Attualità

Lamezia Terme insignita del riconoscimento di “Città che legge”

Il Sistema Bibliotecario Lametino riporta la notizia annunciata dal Sindaco Paolo Mascaro in merito al Progetto promosso dal Mibac, dal Centro per il libro e la lettura e dall’Anci.

Il Sindaco ne dà, dunque, notizia a seguito della pubblicazione in data odierna, dei risultati dell’Avviso pubblico emanato a dicembre 2016 dal CEPELL (Centro per il Libro e la Lettura), istituto del Ministero dei Beni Culturali e delle Attività Culturali e del Turismo.

Il CEPELL, d’intesa con l’ANCI – Associazione Nazionale Comuni Italiani –  attraverso la qualifica di “Città che legge” ha deciso di promuovere e valorizzare quelle Amministrazioni comunali impegnate a svolgere con continuità sul proprio territorio politiche pubbliche di promozione della lettura. L’intento è di riconoscere e sostenere la crescita socio-culturale attraverso la diffusione della lettura come valore riconosciuto e condiviso, in grado di influenzare positivamente la qualità della vita individuale e collettiva.

Una “Città che legge” garantisce ai suoi abitanti l’accesso ai libri e alla lettura – attraverso biblioteche e librerie – ospita festival, rassegne o fiere che mobilitano i lettori e incuriosiscono i non lettori, partecipa a iniziative congiunte di promozione della lettura tra biblioteche, scuole, librerie e associazioni e aderisce a uno o più dei progetti nazionali del Centro per il libro e la lettura (Libriamoci, Maggio dei libri, In Vitro).

Per ottenere la qualifica di Città che legge i comuni hanno dovuto presentare la propria candidatura entro il 31 gennaio 2017.  Degli oltre 8.000 comuni italiani circa 500 hanno presentato la loro candidatura e 363 hanno dimostrato di possedere tutti i requisiti richiesti. Tra questi soltanto 8 sono quelli calabresi, oltre a Lamezia Terme ci sono: Reggio Calabria, Catanzaro, Cosenza, Crotone, Vibo Valentia, Diamante e Soveria Mannelli (facente parte anch’essa del Sistema Bibliotecario Lametino).
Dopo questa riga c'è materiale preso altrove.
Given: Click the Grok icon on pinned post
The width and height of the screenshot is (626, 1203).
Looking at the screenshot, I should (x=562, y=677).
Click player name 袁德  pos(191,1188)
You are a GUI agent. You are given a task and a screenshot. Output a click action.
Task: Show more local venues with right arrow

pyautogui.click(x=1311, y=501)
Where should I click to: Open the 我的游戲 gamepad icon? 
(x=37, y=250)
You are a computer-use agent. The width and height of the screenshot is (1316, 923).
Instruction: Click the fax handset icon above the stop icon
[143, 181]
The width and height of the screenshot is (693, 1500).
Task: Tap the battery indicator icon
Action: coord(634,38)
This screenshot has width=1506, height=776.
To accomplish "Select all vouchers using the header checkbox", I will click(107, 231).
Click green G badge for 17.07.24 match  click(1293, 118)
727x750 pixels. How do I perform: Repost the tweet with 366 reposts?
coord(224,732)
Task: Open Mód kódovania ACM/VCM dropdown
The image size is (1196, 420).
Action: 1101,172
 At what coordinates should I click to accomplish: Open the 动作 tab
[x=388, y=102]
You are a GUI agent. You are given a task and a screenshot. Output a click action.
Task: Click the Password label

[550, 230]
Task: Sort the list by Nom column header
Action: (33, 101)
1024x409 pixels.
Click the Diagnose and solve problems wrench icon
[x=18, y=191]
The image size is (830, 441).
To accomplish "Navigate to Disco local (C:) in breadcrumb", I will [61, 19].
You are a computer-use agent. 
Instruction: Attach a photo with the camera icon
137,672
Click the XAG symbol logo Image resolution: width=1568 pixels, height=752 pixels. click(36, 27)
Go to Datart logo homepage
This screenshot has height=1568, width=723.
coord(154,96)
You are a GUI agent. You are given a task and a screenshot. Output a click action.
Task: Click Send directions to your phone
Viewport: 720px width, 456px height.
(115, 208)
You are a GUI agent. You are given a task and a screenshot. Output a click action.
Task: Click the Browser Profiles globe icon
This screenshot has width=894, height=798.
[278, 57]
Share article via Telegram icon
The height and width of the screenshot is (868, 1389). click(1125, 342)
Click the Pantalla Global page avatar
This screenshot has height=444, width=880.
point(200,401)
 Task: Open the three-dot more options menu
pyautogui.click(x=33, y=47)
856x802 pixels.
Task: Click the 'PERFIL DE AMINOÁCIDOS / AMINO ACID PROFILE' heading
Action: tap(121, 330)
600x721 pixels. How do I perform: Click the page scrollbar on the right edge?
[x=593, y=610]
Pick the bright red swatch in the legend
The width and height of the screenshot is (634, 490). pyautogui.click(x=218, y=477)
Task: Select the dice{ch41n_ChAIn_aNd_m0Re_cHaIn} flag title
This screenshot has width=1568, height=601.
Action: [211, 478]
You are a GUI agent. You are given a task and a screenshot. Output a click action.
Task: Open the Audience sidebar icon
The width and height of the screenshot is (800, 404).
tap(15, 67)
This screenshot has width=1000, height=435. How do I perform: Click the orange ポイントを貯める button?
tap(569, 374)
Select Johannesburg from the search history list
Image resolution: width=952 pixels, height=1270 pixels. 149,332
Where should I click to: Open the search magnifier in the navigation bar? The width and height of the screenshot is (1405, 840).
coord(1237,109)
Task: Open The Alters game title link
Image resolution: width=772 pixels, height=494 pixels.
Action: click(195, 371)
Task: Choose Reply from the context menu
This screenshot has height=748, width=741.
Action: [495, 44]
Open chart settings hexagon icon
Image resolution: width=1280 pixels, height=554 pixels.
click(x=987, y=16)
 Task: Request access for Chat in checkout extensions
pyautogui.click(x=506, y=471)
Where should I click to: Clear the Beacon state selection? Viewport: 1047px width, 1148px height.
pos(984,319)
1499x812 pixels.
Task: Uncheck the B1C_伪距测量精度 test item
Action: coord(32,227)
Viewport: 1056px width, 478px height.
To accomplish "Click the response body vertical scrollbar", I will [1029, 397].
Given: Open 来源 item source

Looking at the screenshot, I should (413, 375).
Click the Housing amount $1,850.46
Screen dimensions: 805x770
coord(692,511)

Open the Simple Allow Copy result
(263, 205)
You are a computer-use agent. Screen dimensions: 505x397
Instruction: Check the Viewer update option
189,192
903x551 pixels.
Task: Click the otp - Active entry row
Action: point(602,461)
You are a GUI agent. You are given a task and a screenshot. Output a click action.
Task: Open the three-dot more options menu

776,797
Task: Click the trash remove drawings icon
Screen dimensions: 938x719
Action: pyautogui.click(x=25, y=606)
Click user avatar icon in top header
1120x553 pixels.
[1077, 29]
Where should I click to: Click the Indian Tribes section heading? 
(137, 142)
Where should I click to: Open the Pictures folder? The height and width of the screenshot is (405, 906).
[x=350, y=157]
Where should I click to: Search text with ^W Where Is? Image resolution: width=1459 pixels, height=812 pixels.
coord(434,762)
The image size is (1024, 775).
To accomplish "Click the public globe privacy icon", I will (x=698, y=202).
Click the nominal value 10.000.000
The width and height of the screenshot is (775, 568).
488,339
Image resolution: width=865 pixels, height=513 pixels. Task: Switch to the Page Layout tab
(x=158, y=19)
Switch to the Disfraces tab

Il positivo risultato è dovuto alla contemporanea presenza in città di una ricca biblioteca comunale, di un sistema bibliotecario attivo e di un festival letterario di livello nazionale – Festival TRAME –  unitamente all’esistenza di ben 4 librerie, di numerose associazioni culturali attive nella promozione della lettura e di una nascente rete di biblioteche scolastiche collegate al Sistema bibliotecario.

L’aver ricevuto il titolo di “Citta che legge” comporterà la stipula del Patto locale per la lettura, un vero e proprio contratto per attivare la collaborazione continuativa di istituzioni ed enti pubblici, biblioteche, scuole, strutture sanitarie, enti sociali, soggetti privati e rappresentanti della filiera del libro, allo scopo di realizzare un’azione coordinata e collettiva orientata all’incremento degli indici di lettura nel territorio. A tal fine nella prossime settimane il Sistema Bibliotecario Lametino, indicato quale referente per la candidatura, chiamerà a raccolta tutti i soggetti interessati per l’avvio di una sempre più proficua collaborazione pubblico-privato per lo sviluppo della nostra comunità cittadina e per predisporre la successiva stipula del Patto locale.